# Provided passage
= = = = =

My Three Aspirations for 2013

I'm somewhat hostile to the concept of a new year's resolution.  A resolution is some sort of fragile promise that can be broken instantly- how stressful!  How depressing!  In lieu of resolutions, this year I am making aspirations.  Aspirations, unlike resolutions, can't ever be 'broken'.  They can only be realized.  And if at any point, be it January 2013 or 2030 they still haven't really happened, well, there's always more room to try.

 

So here they are:

  1. Do startlingly ambitious research
  2. Teach something people want to learn
  3. Inhabit my body

I've made a little poster type thingy that I'll hang up in my office to remind myself of these goals and hopefully keep on track.  Check it out:

For the curious, I'll give a little background on each and how my reflections on 2012 let me to choose it.

 

Startlingly Ambitious Research

 

I'm continually inspired by the writings of start-up guru Paul Graham.  His post on Frighteningly Ambitious Startup Ideas is, of course, the model for this aspiration.  He points out that Facebook started out as a site for Harvard undergrads to share photos and 'stalk' each other.  From that seed, and a lot of iteration, it grew to essentially found an industry and very deeply change the way (a large portion of) the world works.   If you want to tackle a huge problem, you have to approach obliquely and be perceptive.  I think a very similiar approach applies to research.  Often, great works grow from seeminly trivial or banal germs.  In my work on data, this inspires me to start small and simple, letting the larger import unfold slowly.  But my ambition is to fundementally change the conversation we have about what data is and what we can know from it.

Teach Something People Want to Learn

I've had a sense for a long time now that many courses taught in universities are unloved by their students or, for that matter, their professors.  A dictum I've kept in mind while designing my courses and workshops is to teach something worth learning.  i.e. worth me learning.  Too often courses become stale and uninteresting not because of any inherent property of the subject but because the professor is unmotivaed to learn the subject as he or she teaches it.  My best teaching is a shared learning experience with the students: even if I'm an expert in the subject matter I re-discover it as we go.  If I'm not excited, why would they be?

This also sometimes requires a professor teaching themselves something in order to be able to teach it to their students.  In my Raspberry Pi course, for instance, I know that students will need to understand what's going on in a computer at its most basic level.  This requires that I learn the basics of machine code and processor architecture so that I can work this material into a palatable schematic for my students (because I haven't been able to find this material already created).  Neither I nor my students will ever likely be electrical engineers, but if it's worth learning for my students, it's doubly worth learning for me.

Inhabit My Body (a.k.a. No Krang)

= = = = =

# Required actions
1. In the aspirations post, which course does the writer give as an example of needing to learn machine code and processor architecture first?
2. From the aspirations post, extract the stretch from "I'm somewhat hostile" through "room to try.", copying it word for word.

# Material provided
= = = = =

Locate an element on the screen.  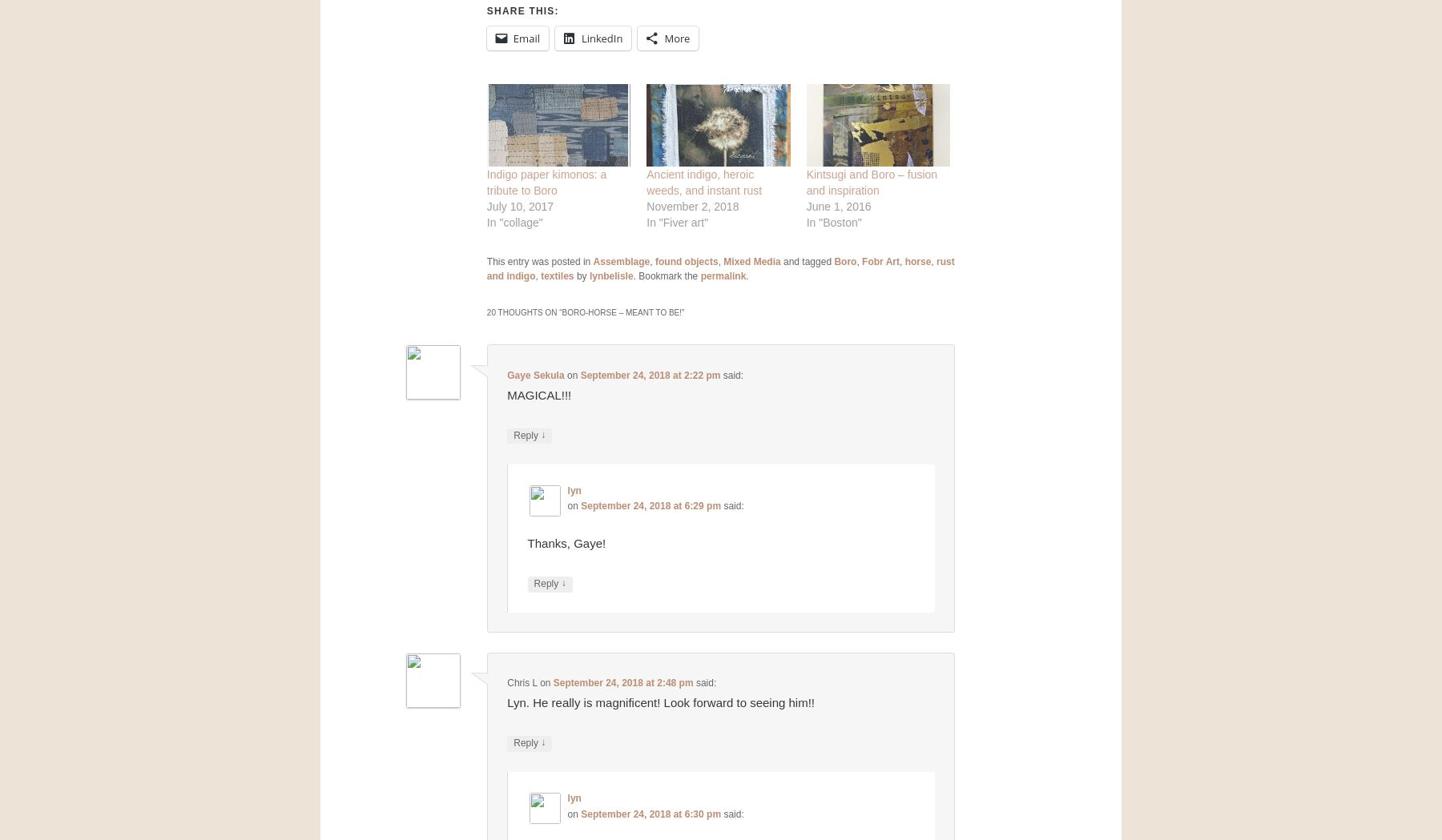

= = = = =

# Answers to the exercises
1. The Raspberry Pi course.

2.
I'm somewhat hostile to the concept of a new year's resolution.  A resolution is some sort of fragile promise that can be broken instantly- how stressful!  How depressing!  In lieu of resolutions, this year I am making aspirations.  Aspirations, unlike resolutions, can't ever be 'broken'.  They can only be realized.  And if at any point, be it January 2013 or 2030 they still haven't really happened, well, there's always more room to try.